Da Kroatien EU-Mitglied ist, werde das Land bei den Verhandlungen mit der EU über die Personenfreizügigkeit voll einbezogen werden müssen, stellte Müller klar. Alle 28 EU-Staaten müssten sowohl das Verhandlungsmandat als auch das Verhandlungsergebnis gutheissen.
Auch für CVP-Parteipräsident Christophe Darbellay ist der Entscheid des Bundesrates «logisch und keine Überraschung», wie er auf Anfrage sagte. Man könne mit Kroatien nicht etwas vereinbaren, was das Volk nicht wolle. «Wir müssen jetzt mit der EU eine neue Lösung finden.» Diese müsse dann auf Kroatien ausgedehnt werden.
Was das Volk allerdings genau will, ist schwierig zu erfassen: Eine Umfrage in der Woche nach der Abstimmung ergab, dass drei von vier Stimmberechtigten an den bilateralen Verträgen festhalten wollen. Nur 19 Prozent der Befragten sprachen sich in der Umfrage von Isopublic im Auftrag des «SonntagsBlick» für eine Kündigung der Verträge durch die Schweiz aus. 7 Prozent äusserten sich nicht.

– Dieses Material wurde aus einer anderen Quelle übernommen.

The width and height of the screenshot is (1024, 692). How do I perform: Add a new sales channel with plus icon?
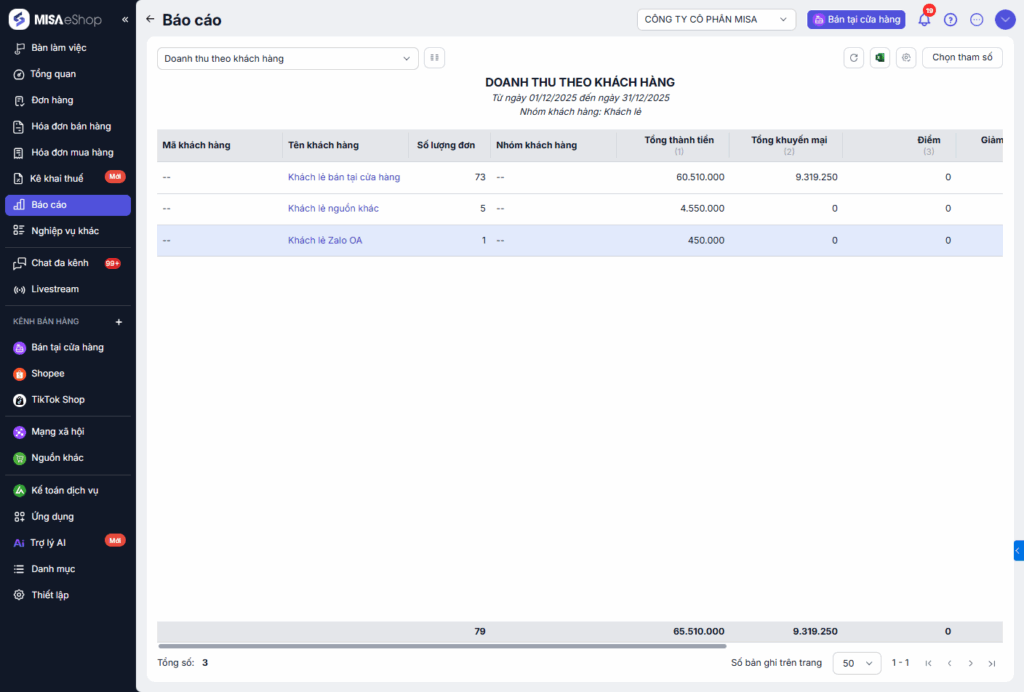tap(118, 322)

Brunner rechnet mit Einwanderungswelle
SVP-Parteipräsident Toni Brunner fordert derweil ein rasches Tempo bei der Umsetzung der Initiative. Weil die volle Freizügigkeit mit den EU-Oststaaten im Juni beginnt und im Sommer 2016 Rumänien und Bulgarien folgen, rechnet er mit einer «massiven Einwanderungswelle», wie er im Interview mit der «Schweiz am Sonntag» sagte.
«Es ist in Ordnung, wenn der Bundesrat bis Ende Jahr einen Gesetzesentwurf ausarbeiten will», sagte Brunner. Doch an den Von-Wattenwyl-Gesprächen am Freitag habe er vorgeschlagen, schnellere Massnahmen zu prüfen. Fragen um die Kontingentierung könnten «auf dem Verordnungsweg sofort gelöst werden».
Levrat: Kündigung dem Volk vorlegen
SP-Präsident Christian Levrat ist der Ansicht, dass eine Kündigung der bilateralen Verträge von Schweizer Seite dem Volk vorgelegt werden müsste. «Das Volk muss dann wählen können zwischen der Umsetzung der Initiative und der Sicherung des bilateralen Wegs», sagte er im Interview mit der «SonntagsZeitung».
Doch auch wenn die Bilateralen nicht gekündigt werden müssten, droht der SP-Ständerat mit neuen Abstimmungen. Dann etwa, wenn das Saisonnierstatut wieder eingeführt oder die flankierenden Massnahmen in Frage gestellt werden sollten.